L'album se poursuit avec l'intervention des parents qui, inquiets pour leur
fille, s'adressent à la docte Sophie. La sage femme écoute leur plainte
avant de leur démontrer que ce qui compte, c'est que les deux princesses
s'aiment. Formule valable dans toutes les combinaisons, précise-t-elle, prince et princesse,
prince et prince, princesse et princesse. C'est la révélation pour les
parents qui se chargent de communiquer ce message d'amour à leur fille
d'abord, à tous les étages du palais ensuite.
"Elles s'aiment, c'est l'essentiel!" La phrase se répand et tout le
royaume change d'attitude.
Honnêtes, le roi et la reine expliquent à la Princesse Pimprenelle qu'ils
n'avaient jamais vraiment réfléchi à la question. La suite est classique,
mariage, nombreux enfants et en finale de l'album une explication en termes
simples sur les moyens pour les princesses d'avoir des enfants ensemble.
C'est la première fois qu'on découvre le beau travail de l'illustratrice Trui
Chielens en français. Et c'est une belle découverte. Ses dessins font parfois penser
à Kitty Crowther en des teintes plus limitées et, pour certains personnages,
à Gerda Dendooven dont elle a suivi l'enseignement. Un décor à l'ancienne et
des personnages en tenue de cour pour une histoire contemporaine dont
certains éléments sont repris en texte dans les images. Il ne faut pas
oublier de regarder les pages de garde avant et arrière: tout y est dit.

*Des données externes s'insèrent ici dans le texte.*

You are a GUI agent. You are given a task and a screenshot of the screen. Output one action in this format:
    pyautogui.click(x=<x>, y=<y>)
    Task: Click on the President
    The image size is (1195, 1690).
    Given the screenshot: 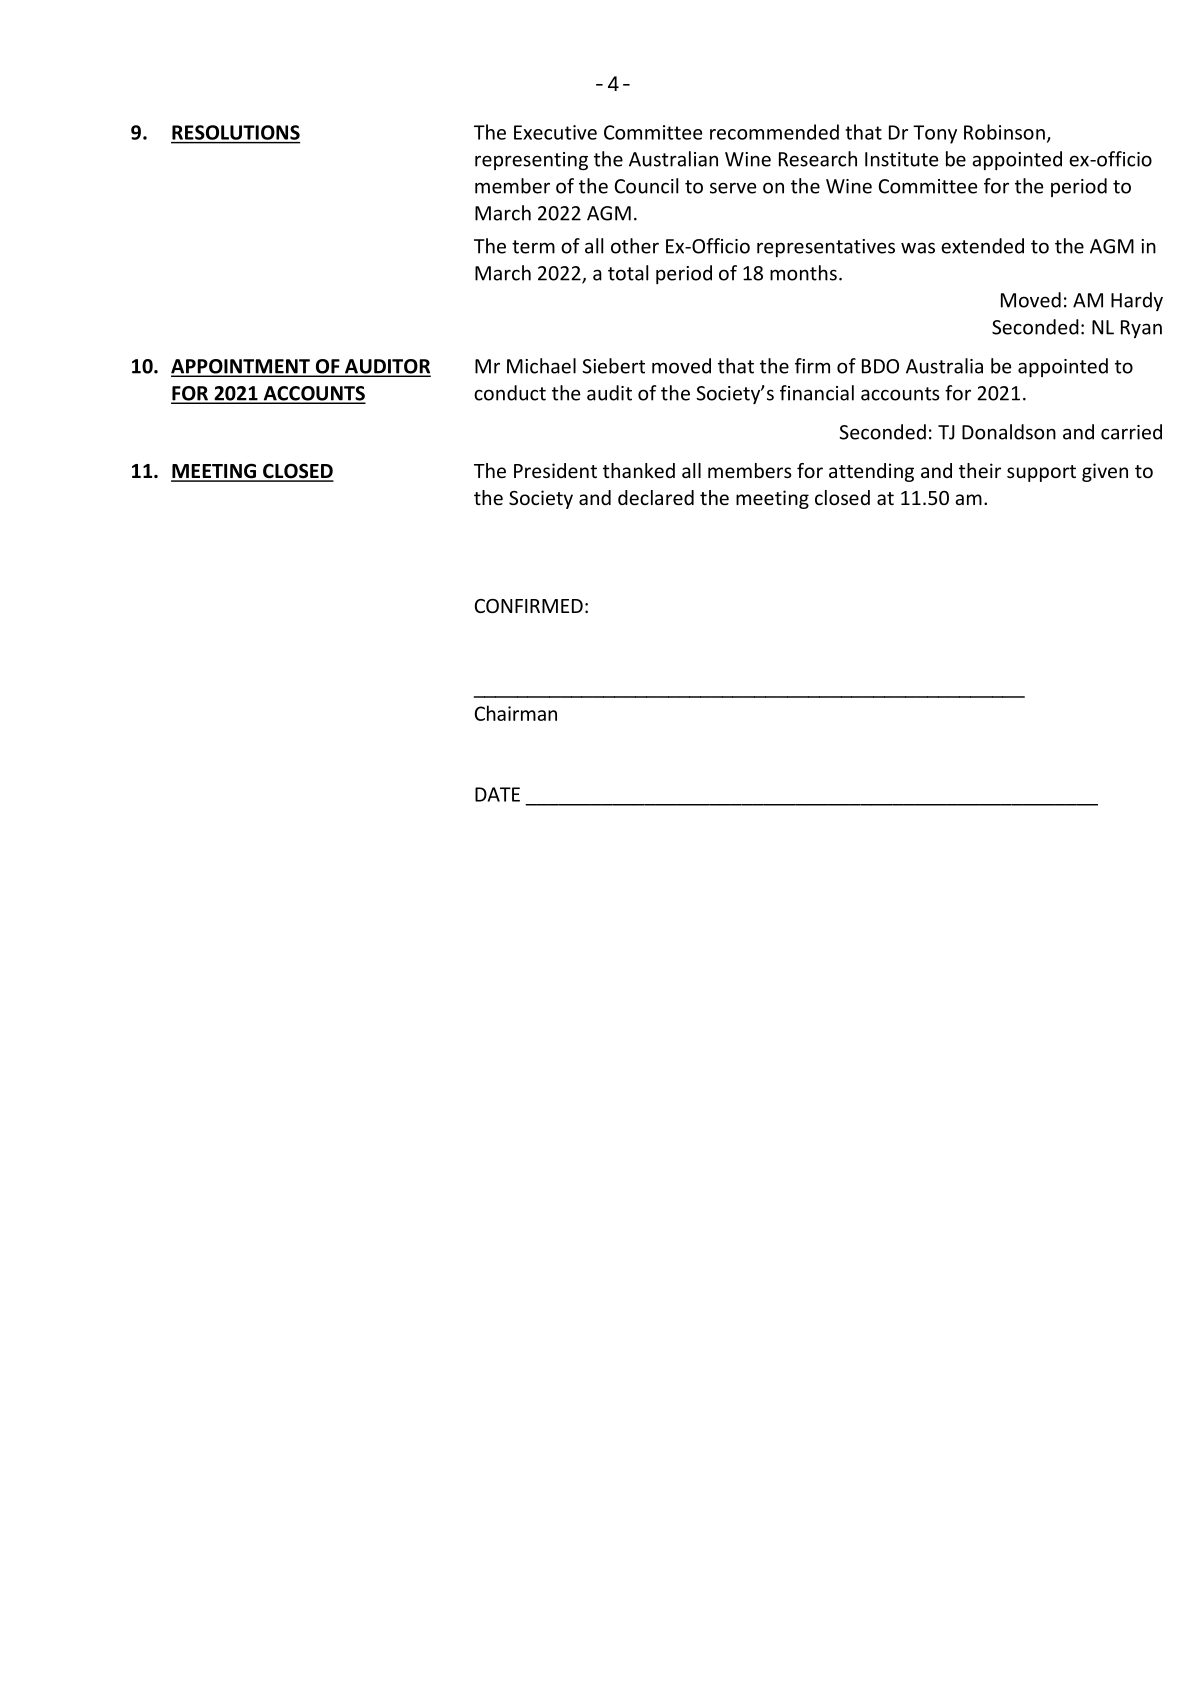 What is the action you would take?
    pyautogui.click(x=555, y=470)
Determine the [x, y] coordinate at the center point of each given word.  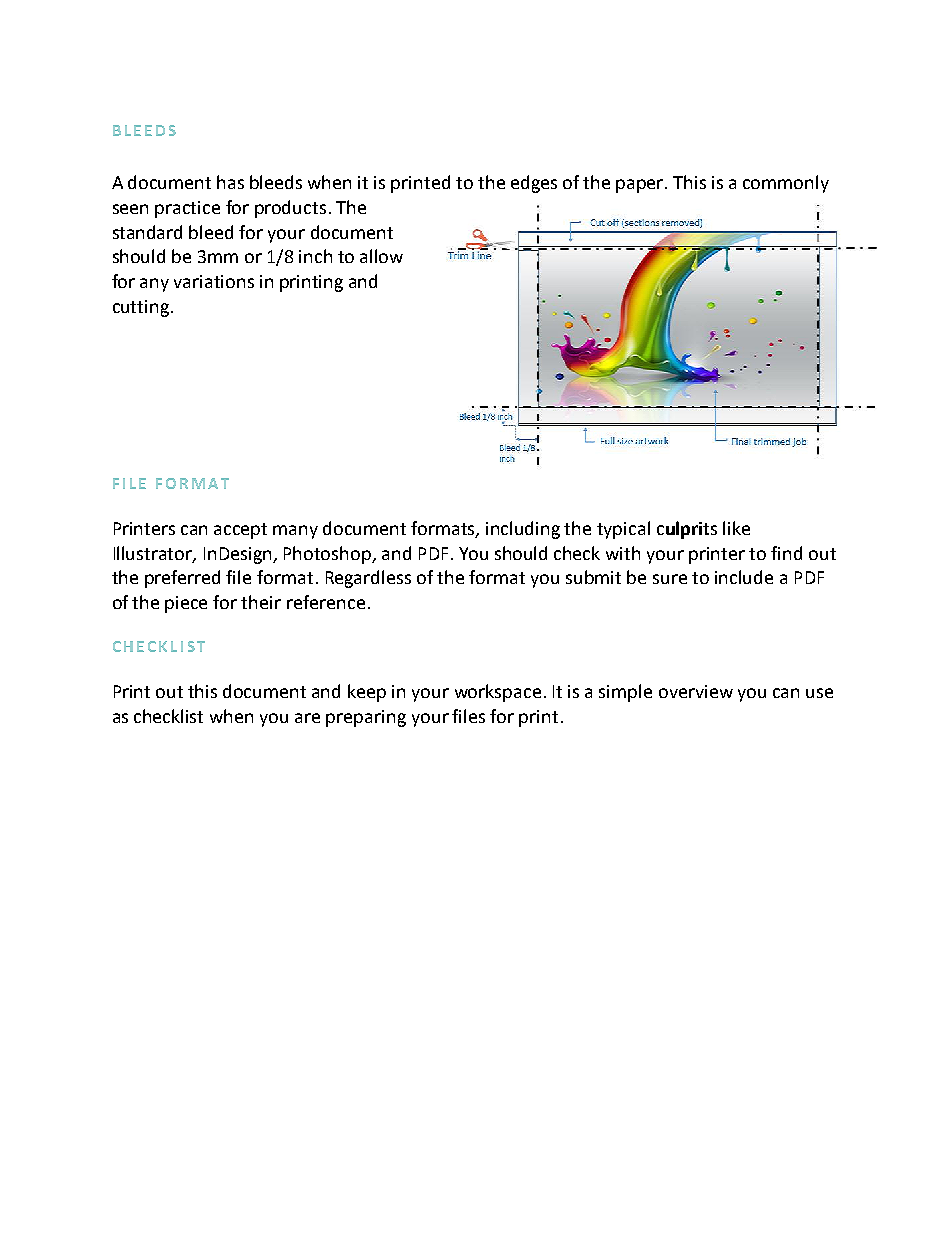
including [523, 530]
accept [240, 531]
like [736, 528]
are [307, 718]
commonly [786, 184]
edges [534, 184]
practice [187, 209]
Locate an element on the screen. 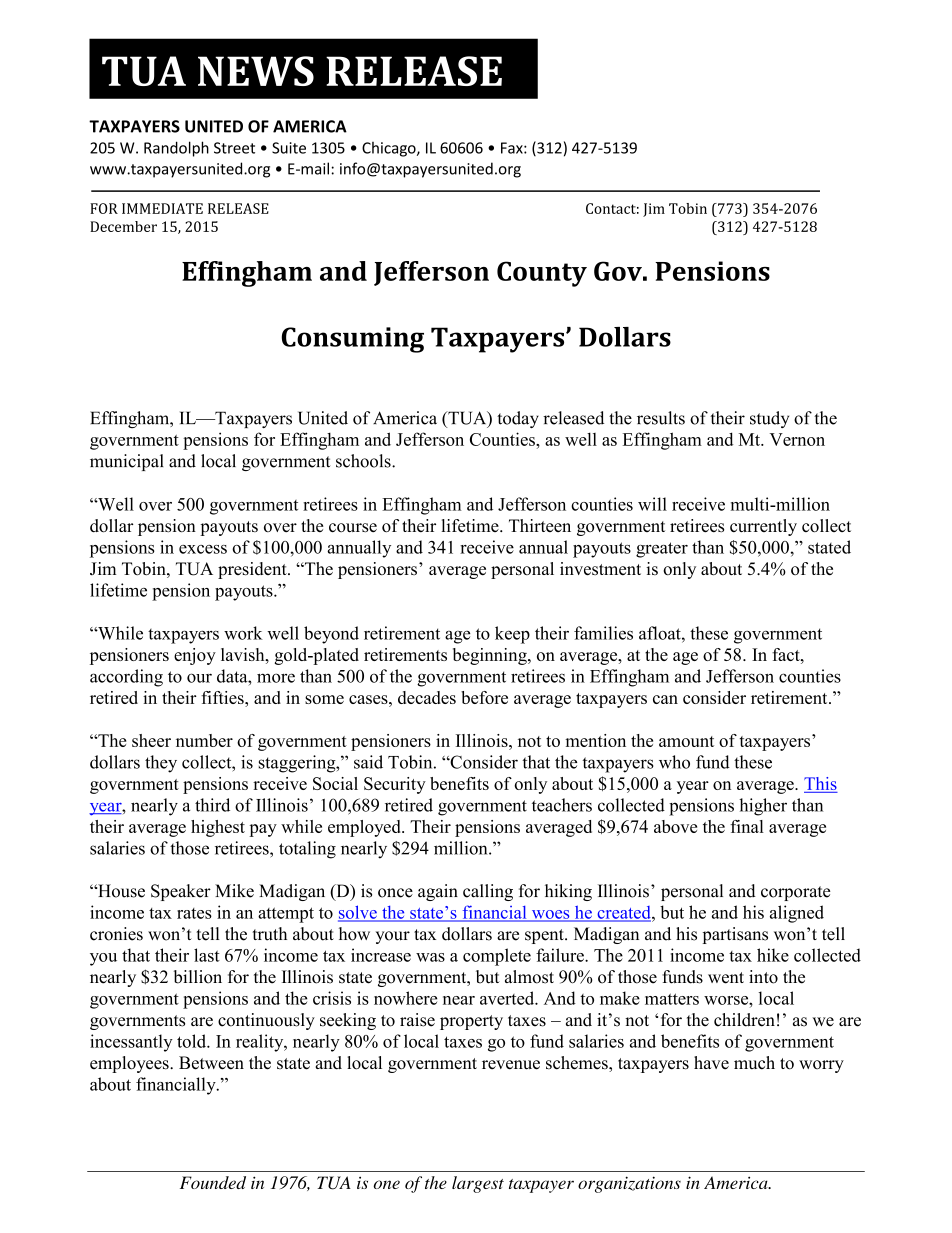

Quant au texte de Brigitte Minne, il présente avec beaucoup d'humanité le
cheminement des protagonistes vers l'idée du mariage pour tous. Un beau
message de tolérance.
Pour feuilleter en ligne le début de
"Princesse Pimprenelle se marie", c'est
ici.
Rappelons, sur le même sujet décliné cette fois au masculin, le rigolo
"Heu-reux" de
Christian Voltz
(Rouergue, 40 pages, 2016) où, sa majesté Grobull, le tout puissant taureau,
veut marier son fils Jean-Georges à une des vaches prétendantes.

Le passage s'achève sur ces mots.